If you ever needed proof of the fact that sport is often seen as more important than life, death or just about anything, especially when viewed through the refractive lens of the mass media, it came with the events of Saturday, May 5, in Glasgow.

There were two major events attracting tens of thousands of people to the city that day, and as the only newspaper journalist to attend, participate in, report on and count the marchers, I can write with singular authority on the remarkable All Under One Banner march for independence. It was brilliant, and the police and stewards did a wonderful job – the only complaint was the lack of toilets at Glasgow Green.

There has been some hullabaloo about the press coverage of the event, but it seems everybody has missed the most glaring point of the coverage of the march in both the newspapers and electronic media – that the other big event of the day in Glasgow got vastly more column inches and airtime than the march which, need I remind you, was the biggest ever for independence in Scottish history.

Rangers v Kilmarnock at least had a properly counted attendance – 49,703 fans crammed into Ibrox and the majority of them went home happy.

Thanks in no small part to the previous day’s extraordinary signing of Steven Gerrard as the new manager, the Rangers v Kilmarnock tie gained vast coverage. The 1-0 victory was much reported, and Scotland’s newspapers devoted huge amounts of column inches to the match in comparison with the news reports of the march which had about 10,000 more people on it.

Am I upset about that? No, because newspapers are created from what their editors think their readers want. In the sports pages, that means the most important games of the day get the biggest prominence and in this country that usually means whichever game Celtic or Rangers are playing in.

That’s just a fact of life and the market we all trade in. But which of the two major events on Saturday, May 5, in Glasgow was the most important happening of the day? Don’t be silly, the march was possibly the most important event of the whole year for us as the only daily newspaper that supports independence. Yet we also gave plenty of column inches to the match and to the Gerrard story – indeed I wrote last week’s column about the same.

I like to think that as I have grown older, I have deduced the real order of importance in the things that make up my life, and while sport remains a vital part of my life, I am no longer a person who reads newspapers from the back to the front.

There’s another reason for that, too, and it’s down to the dwindling number of seriously good sports- writers in the UK. Most of the English sporting press are frankly dreadful, and many of the broadcasters and pundits who are mostly ex-professionals could do with elocution lessons for starters.

In Scotland we have lost so many big names in sports journalism that these days I can only think of a dozen sportswriters, whose every word I read, when it used to be 30 or so only 10 years ago. What annoys me is that very few people regularly break the “must-read” exclusives about managers and players.

There is a reason for that – the trade has changed and is very much driven by public relations people at clubs and sporting organisations deciding the agenda. Everybody is so image conscious that these PR people will quite regularly expel those who have criticised a chairman, a manager or a player.

So the “must-read” stories dwindle and so do the number of practitioners who deliver them.

We lost another one of the “must-reads” last week. Ron Scott of the Sunday Post was a big personality and one of the kindest men in our trade.

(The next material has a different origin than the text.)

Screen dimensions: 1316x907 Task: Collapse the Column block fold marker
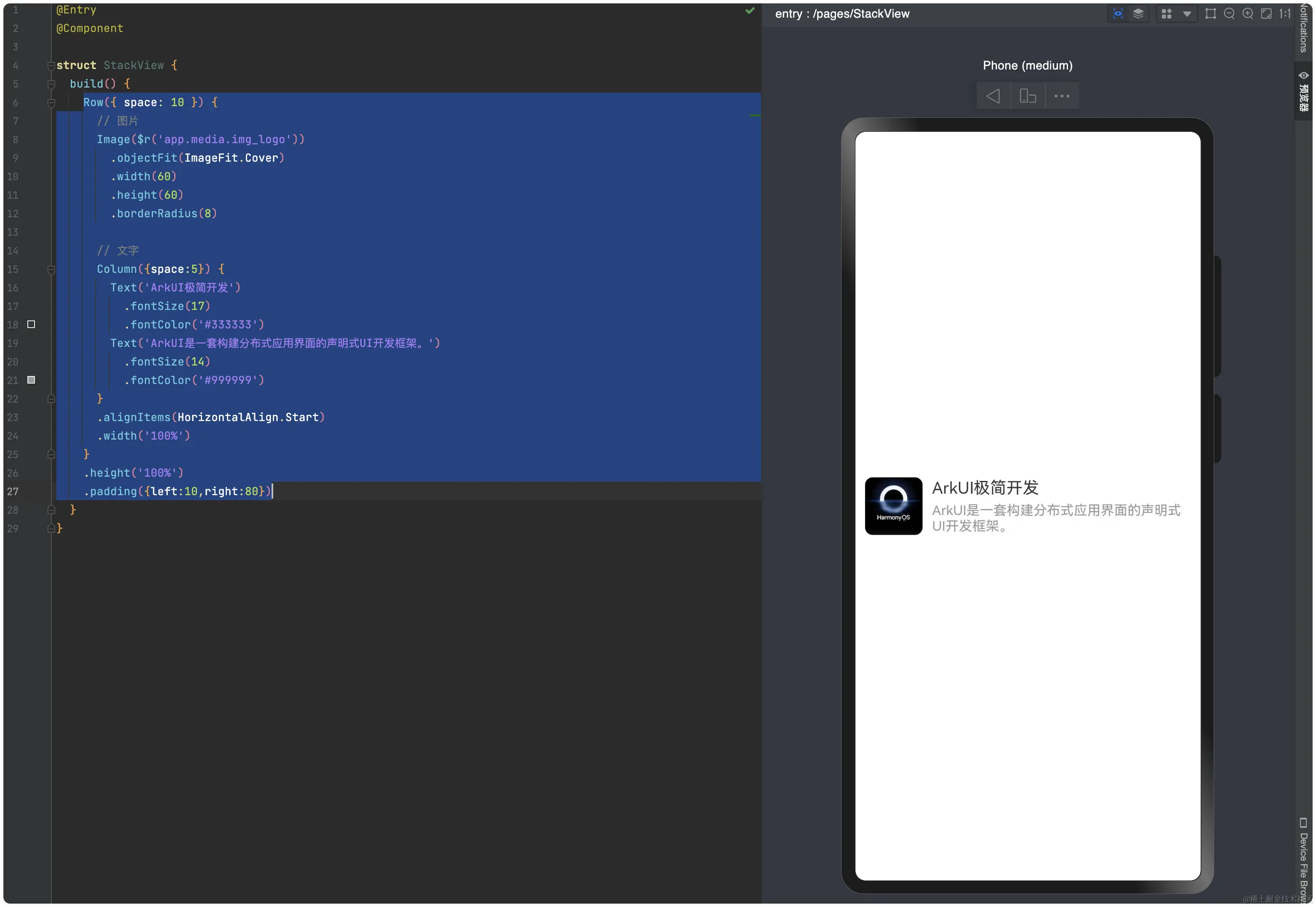tap(51, 269)
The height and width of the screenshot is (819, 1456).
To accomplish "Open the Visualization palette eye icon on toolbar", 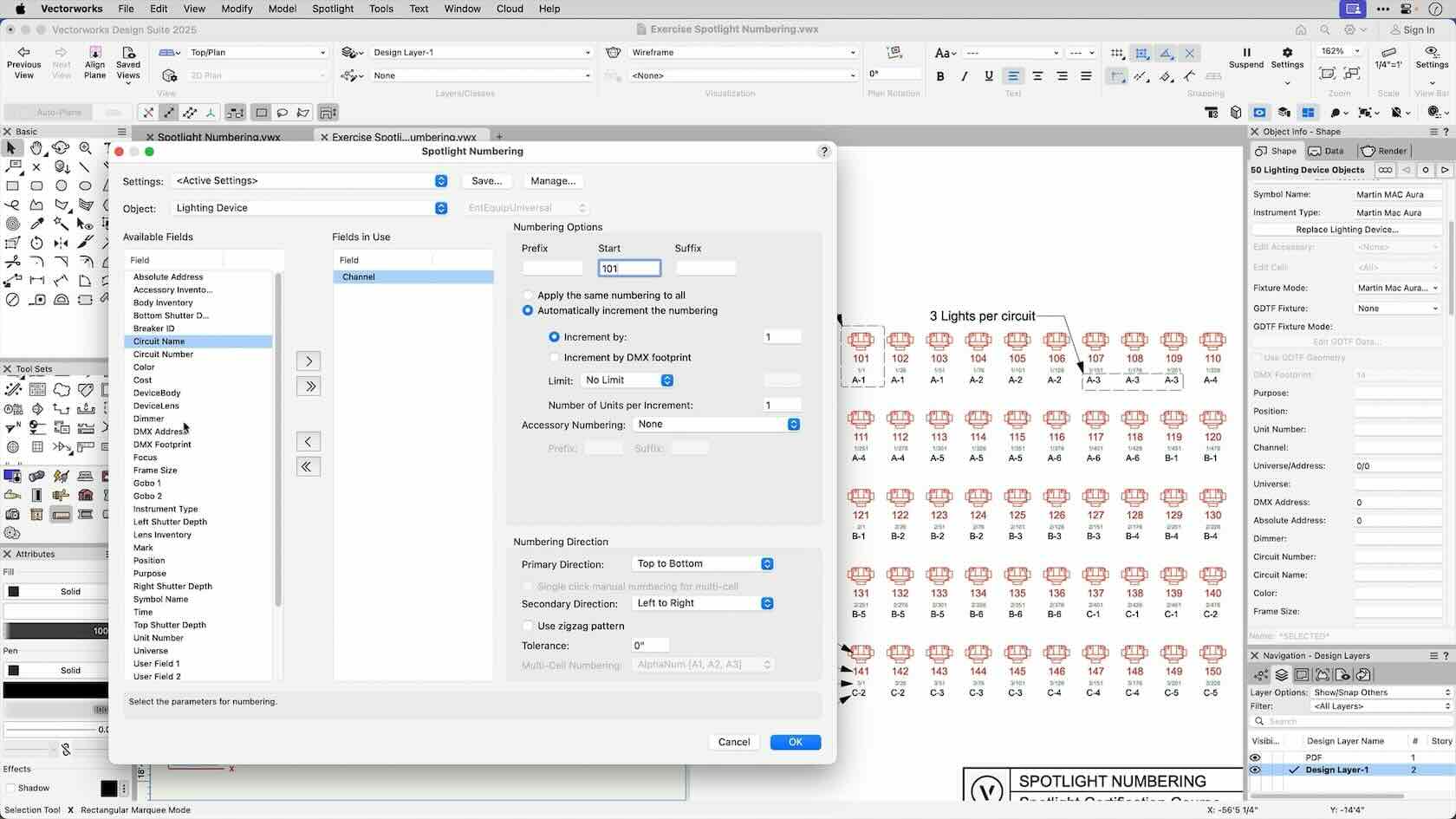I will click(x=1260, y=113).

He broke more exclusives than most sportswriters these days could dream of. Ron at least enjoyed a few years of retirement, although he still attended some matches before his tragic death at the age of 70, and all I can say is that he will be much missed in the press boxes of this land.

Unlike me, Ron had little time for social media, and thought of the fans with smartphones as “pests”. I do follow some blogs and websites and find some very useful. But mainly they’re not written by journalists, and that’s why professional sportswriters are needed, even though I know many who are sickened regularly at being trolled.

I know several writers who have suffered extreme abuse for what they have written – my former colleague Graham Spiers above all. It’s always anonymous, of course, whereas we put our names to our views and reports. I invite all “pests” to do the same.